--- EXCERTO DO TEXTO ---

O que a traz a Portugal? E o que espera levar daqui?
Estou a fazer uma tour por Portugal e por outros países europeus para me encontrar com vários parlamentos e tentar-lhe contar-lhes a nossa história e o que se está a passar no terreno. Queremos tentar influenciar as pessoas e dar-lhes mais conhecimento sobre o que se passa na Síria, neste momento. Encontrámo-nos com membros do Parlamento Europeu e escolhemos também Portugal por ter presença nesse Parlamento e por ser um país com uma grande História. Só assim vocês podem saber o que se passa para se colocarem do nosso lado no combate que enfrentamos, atualmente, no terreno.

Teve algum feedback dos deputados com que se encontrou? Quais foram os partidos?

--- O QUE SE PEDE ---
Transcreva o trecho da entrevista que começa nas palavras "Estou a fazer" e termina depois de "atualmente, no terreno.". A listagem apresentada a seguir não é necessária.

--- DADOS DE ORIGEM ---
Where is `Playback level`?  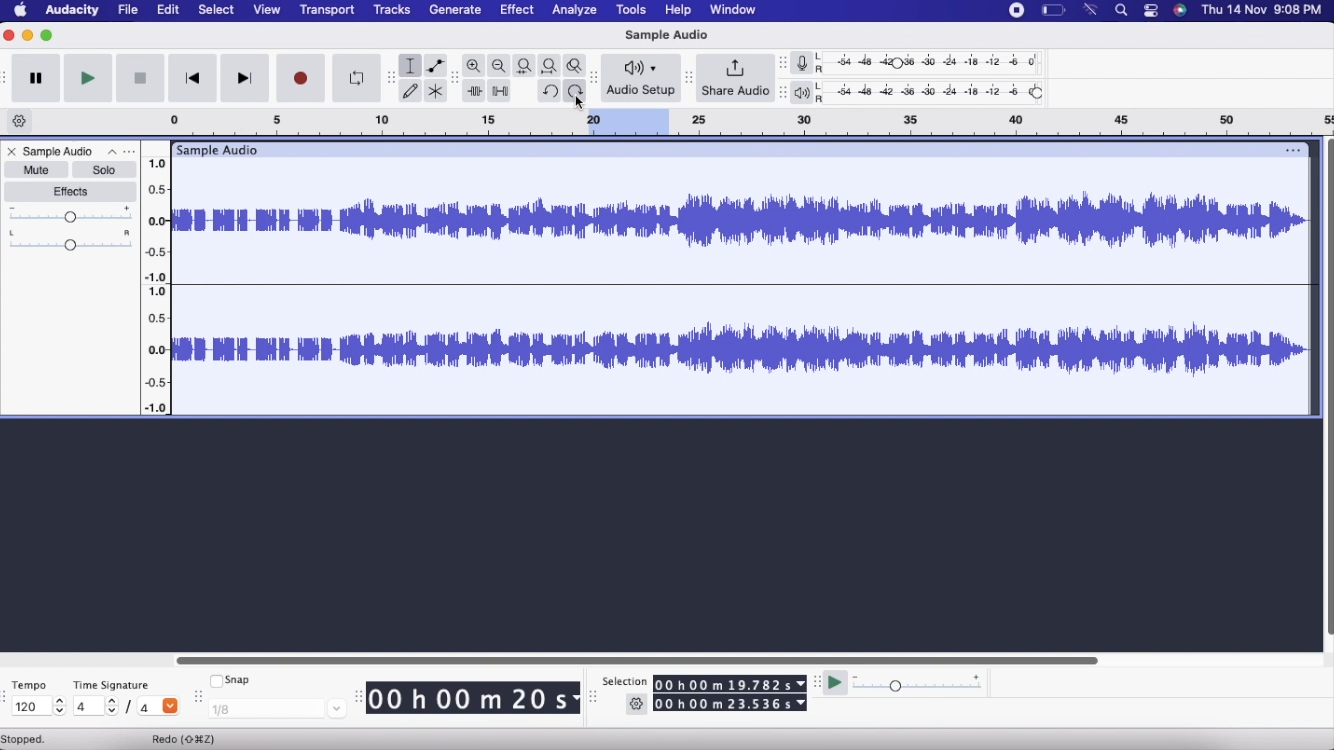 Playback level is located at coordinates (937, 94).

--- RESPOSTA AO EXERCÍCIO ---
Estou a fazer uma tour por Portugal e por outros países europeus para me encontrar com vários parlamentos e tentar-lhe contar-lhes a nossa história e o que se está a passar no terreno. Queremos tentar influenciar as pessoas e dar-lhes mais conhecimento sobre o que se passa na Síria, neste momento. Encontrámo-nos com membros do Parlamento Europeu e escolhemos também Portugal por ter presença nesse Parlamento e por ser um país com uma grande História. Só assim vocês podem saber o que se passa para se colocarem do nosso lado no combate que enfrentamos, atualmente, no terreno.